= TASK TO CARRY OUT =
Rewrite only the rows from the one containing "coin logo icon" down to the one containing "pyautogui.click(x=43, y=83)", requests included, shifting every coordinate in the answers by adding 5 to each number. Leave all other numbers unchanged.

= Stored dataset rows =
_ _ _ _

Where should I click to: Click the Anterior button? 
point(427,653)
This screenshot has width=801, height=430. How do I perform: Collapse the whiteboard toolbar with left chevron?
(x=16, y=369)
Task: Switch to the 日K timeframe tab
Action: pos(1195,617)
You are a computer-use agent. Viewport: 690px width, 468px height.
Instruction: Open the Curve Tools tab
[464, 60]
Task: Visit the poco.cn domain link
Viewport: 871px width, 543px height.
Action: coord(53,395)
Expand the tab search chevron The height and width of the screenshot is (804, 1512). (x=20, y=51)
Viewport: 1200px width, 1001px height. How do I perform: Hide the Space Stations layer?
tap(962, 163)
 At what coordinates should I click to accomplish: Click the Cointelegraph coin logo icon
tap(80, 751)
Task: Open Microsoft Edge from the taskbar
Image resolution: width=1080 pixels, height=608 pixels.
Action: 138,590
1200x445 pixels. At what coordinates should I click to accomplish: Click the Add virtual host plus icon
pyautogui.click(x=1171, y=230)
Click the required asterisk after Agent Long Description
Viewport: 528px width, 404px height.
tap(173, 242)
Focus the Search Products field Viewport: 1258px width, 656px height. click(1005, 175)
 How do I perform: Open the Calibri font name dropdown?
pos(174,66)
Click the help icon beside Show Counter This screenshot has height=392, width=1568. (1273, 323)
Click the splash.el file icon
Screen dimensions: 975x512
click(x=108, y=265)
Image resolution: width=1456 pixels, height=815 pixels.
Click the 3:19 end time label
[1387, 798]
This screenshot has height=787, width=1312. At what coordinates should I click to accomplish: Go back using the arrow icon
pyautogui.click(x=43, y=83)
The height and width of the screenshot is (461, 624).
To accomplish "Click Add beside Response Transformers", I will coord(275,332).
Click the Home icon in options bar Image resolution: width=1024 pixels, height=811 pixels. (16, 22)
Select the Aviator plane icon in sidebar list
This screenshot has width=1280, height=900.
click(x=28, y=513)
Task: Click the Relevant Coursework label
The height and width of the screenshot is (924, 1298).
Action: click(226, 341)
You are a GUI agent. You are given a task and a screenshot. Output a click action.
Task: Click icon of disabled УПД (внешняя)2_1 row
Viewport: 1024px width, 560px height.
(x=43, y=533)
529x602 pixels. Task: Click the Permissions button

_ _ _ _

= RESPONSE TO THIS TASK =
 At what coordinates should I click to accomplish: Click the Cointelegraph coin logo icon
tap(85, 756)
Task: Open Microsoft Edge from the taskbar
Image resolution: width=1080 pixels, height=608 pixels.
Action: 143,595
1200x445 pixels. At what coordinates should I click to accomplish: Click the Add virtual host plus icon
pyautogui.click(x=1176, y=235)
Click the required asterisk after Agent Long Description
Viewport: 528px width, 404px height.
tap(178, 247)
Focus the Search Products field Viewport: 1258px width, 656px height. click(1010, 180)
 How do I perform: Open the Calibri font name dropdown?
pos(179,71)
Click the help icon beside Show Counter This screenshot has height=392, width=1568. (1278, 328)
Click the splash.el file icon
Screen dimensions: 975x512
click(x=113, y=270)
Image resolution: width=1456 pixels, height=815 pixels.
Click the 3:19 end time label
[1392, 803]
This screenshot has height=787, width=1312. At what coordinates should I click to accomplish: Go back using the arrow icon
pyautogui.click(x=48, y=88)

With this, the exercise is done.